Great job Azza Abdel Hamid Faiad! For converting plastics into biofuels. As sixteen-year-old student you mange to come up with such inventions and at the early age you can help lessen the number of pollution by using plastics as your raw material..
Hello! Do you know how I can contact any of the scientists for an interview? Egypt should know about these young scientists who provide us with hope amidst these dark times.
Assalamu alikum.
That is a big task to be done.I appreciate this young scientist.
I am from Pakistan, and we are facing trouble in fuel availability in the form of CNG.Can bio fuel be used as a combustion of fire?
Thanks and regards
Yasir
I appreciate this young scientist
Hi Jim and Linda,
Further to the products mentioned in this report. I know that Synthetic Lubricants can be produced by cracking Polyethylene. Ethane can be one of the products, and then it can be polymerized to produce synthetic oils, synthetic Diesel or even wax. This is known as Fischer-Tropsch Reactions. I think Designers of Fischer- Tropsch reactors should approach this young scientist.
Thanks.
Mamdouh
I have utmost respect for this lady. What an inspiration.
Hi Linda many thanks for the fast response. The reason I asked if this was pure HDPE is twofold:
If it is a mix of several plastics, PET, PVC,PP, PE, Polyurethanes etc then other gases (i.e. HCL, NO2) would probably also be produced? and they would have to be removed.
Secondly I did find this article:
Production of Hydrocarbon Fuel by Catalytic Cracking of High Density Polyethylene Wastes
http://ec.europa.eu/research/youngscientists/2011/pdf/eucys2011_project_abstracts.pdf
It was estimated that the total consumption of plastics in Egypt is 1000,000 tones. This paper aims to present advantageous and environmentally friendly method of managing polyethylene plastic wastes, by converting them into fuel feed-stocks through catalytic cracking over different catalysts. Three experiments were designed with different three catalysts (clay-Y-zeolite-commercial aluminosilicate) with concentration 20% and the other parameters were fixed. Products were analyzed by gas chromatography.
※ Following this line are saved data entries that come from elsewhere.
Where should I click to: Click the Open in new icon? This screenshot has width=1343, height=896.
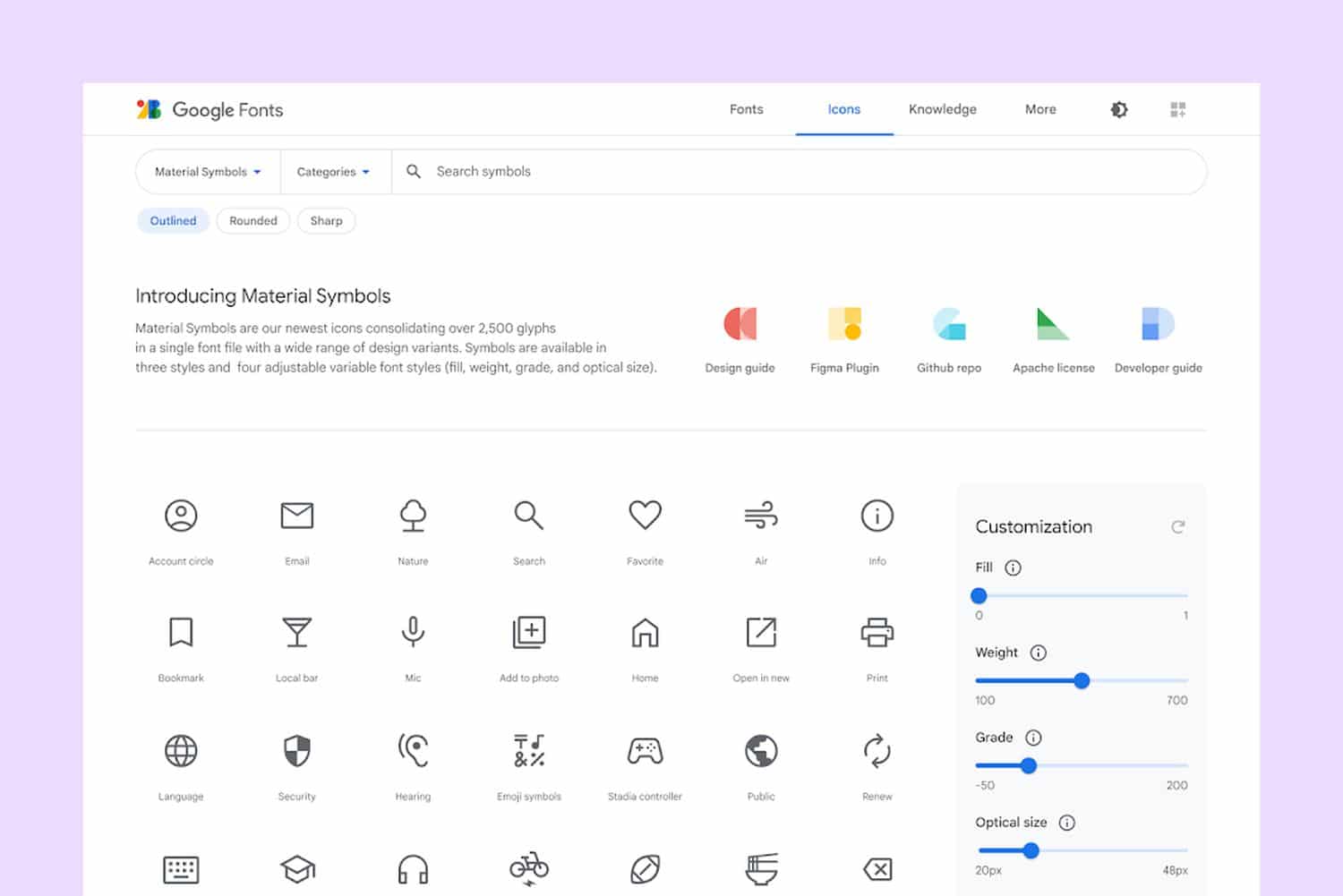pos(761,633)
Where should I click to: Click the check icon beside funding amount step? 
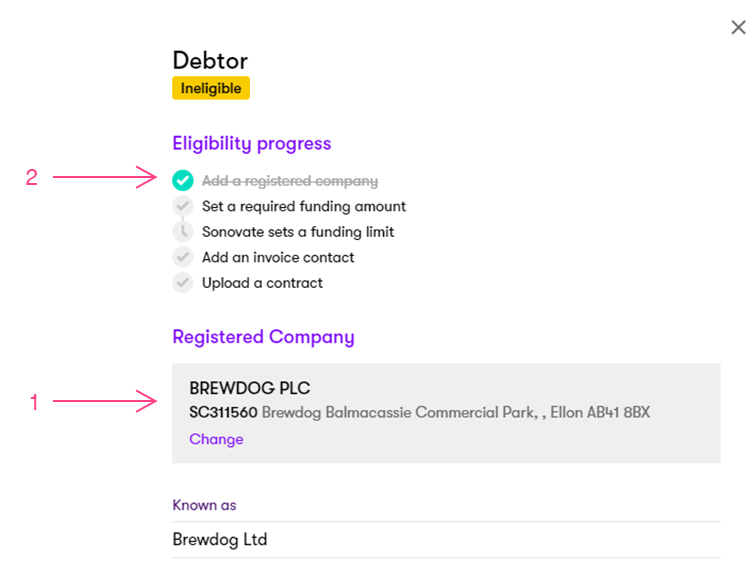(182, 207)
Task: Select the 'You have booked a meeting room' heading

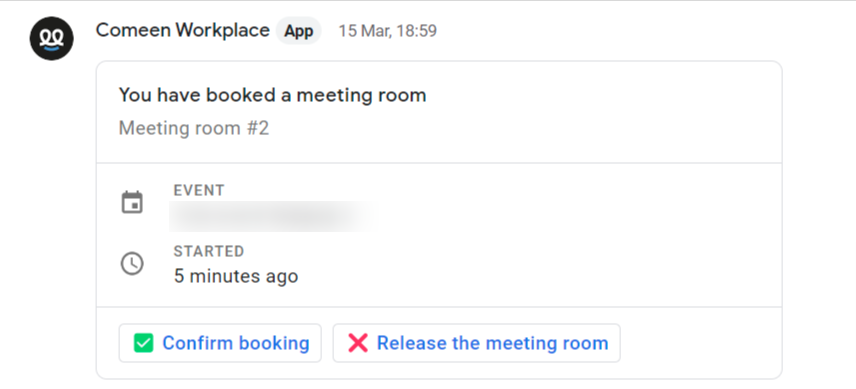Action: (272, 95)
According to the results it was found that Commercial aluminosilicate catalyst gave the highest yields among these experiments while zeolite gave the lowest yields. This technology can provide an economically efficient method for production of hydrocarbon fuel namely: cracked naphtha of about 40,000 tons per year and hydrocarbon gases of about 138,000 tons per year equivalent to 78,000,000$.
The results do still sound interesting but I just want to make sure I do not communicate any incorrect information.
Thanks again
Jim
Hi Jim
Thank you for your interest in the article. From what I understand the next step involves finding a practical and efficient way of carrying this out with plastic waste. The project did not specify whether this process worked with HDPE or mixed plastic. The term bio fuel was used in the project presented, the catalyst is used to produce the fuel feedstock. In any case, I agree bio-fossil fuel would be a more correct term , seeing as strictly speaking a biofuel is must contain 80% renewable material…
Linda
I read with interest the work done by Azza Abdel Hamid Faiad in converting waste plastics into biofuels. It appears a very promising approach. I do have a couple of questions though.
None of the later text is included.